Jornal de Cuidados com a Saúde da Mulher

Jornal de Cuidados com a Saúde da Mulher
Acesso livre

ISSN: 2167-0420

Abstrato

Sex and Gender Bio-psychosocial Differences in Coronavirus Disease 2019 (Covid-19): Men have more Biological Problems, but Women Suffer more Long Term Serious Psychosocial Consequences and with more Implications for Population

Jose Luis Turabian

The current outbreak of coronavirus disease 2019 (COVID-19) continues to spread affecting many countries and territories around the world.
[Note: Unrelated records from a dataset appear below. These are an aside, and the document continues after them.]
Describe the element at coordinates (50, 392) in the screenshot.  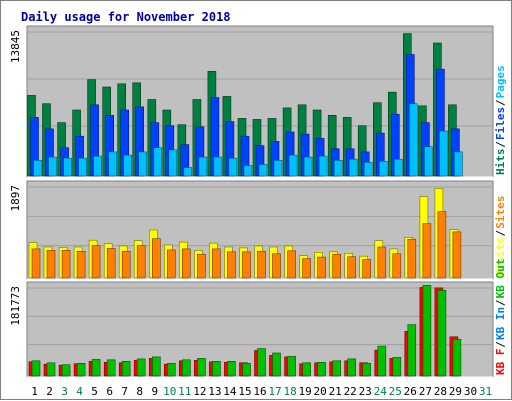
I see `x-tick-label-day-2: 2` at that location.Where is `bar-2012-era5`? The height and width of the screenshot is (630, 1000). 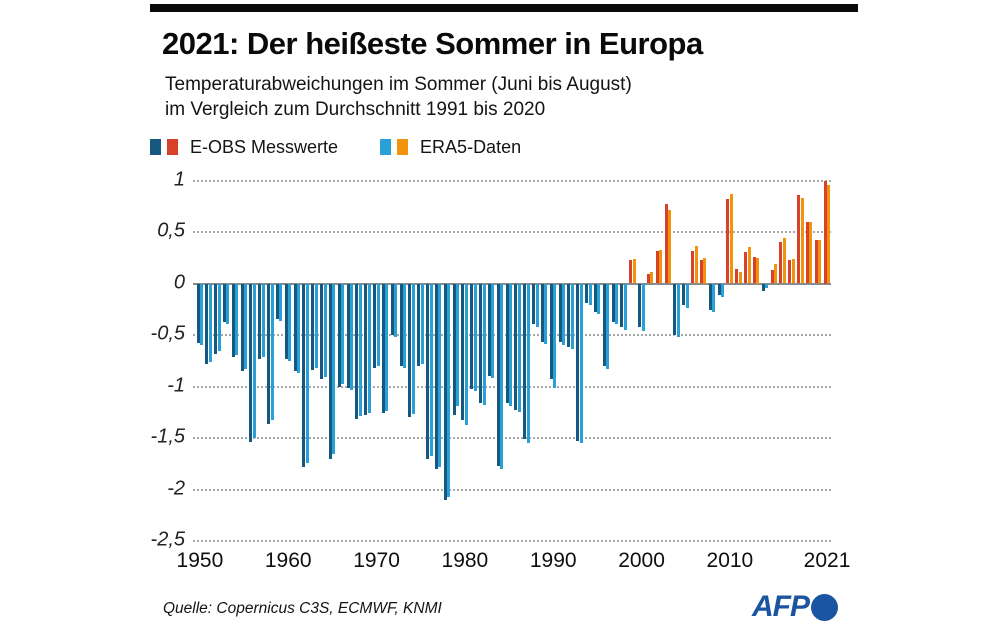 bar-2012-era5 is located at coordinates (749, 266).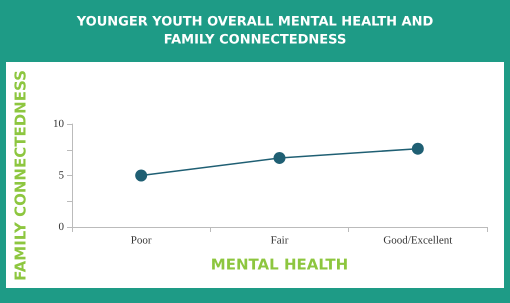 This screenshot has width=510, height=303. I want to click on x-tick-label: Poor, so click(141, 240).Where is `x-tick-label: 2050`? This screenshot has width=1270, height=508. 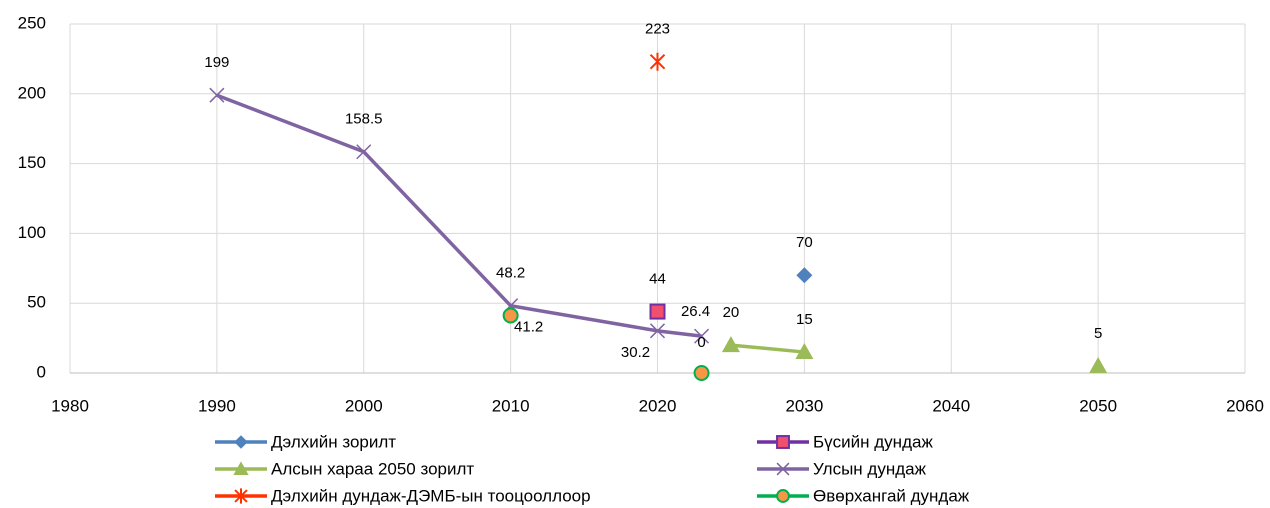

The COVID pandemic implies that it is the first time that sex and gender differences have become apparent to the world. COVID-19 poses a greater risk to men, by reasons biological and cultural. Men are likely to have more complicated clinical condition and worse in-hospital outcomes and they have more harmful health habits as compared to women. On the other hand, in the COVID-19 pandemic, greater psychosocial effects can be observed in women, in relation to work, family, intra-family transmission and childcare, affectation by quarantine, etc., which is aggravated due to the fact that most health workers are women. The results for women in crisis situations are significantly worse. The differential effects by sex and gender of the COVID-19 outbreak, both direct and indirect, should be considered a priority. Future studies on COVID-19 should incorporate more systematic attention to sex and gender on issues such as ongoing vaccine trials and treatments for coronavirus, research on whether COVID-19 symptoms are the same for men and women, the how we can prevent women from bringing the infection to families, as well as fully incorporate women into the mechanisms of surveillance, detection and prevention of global health security.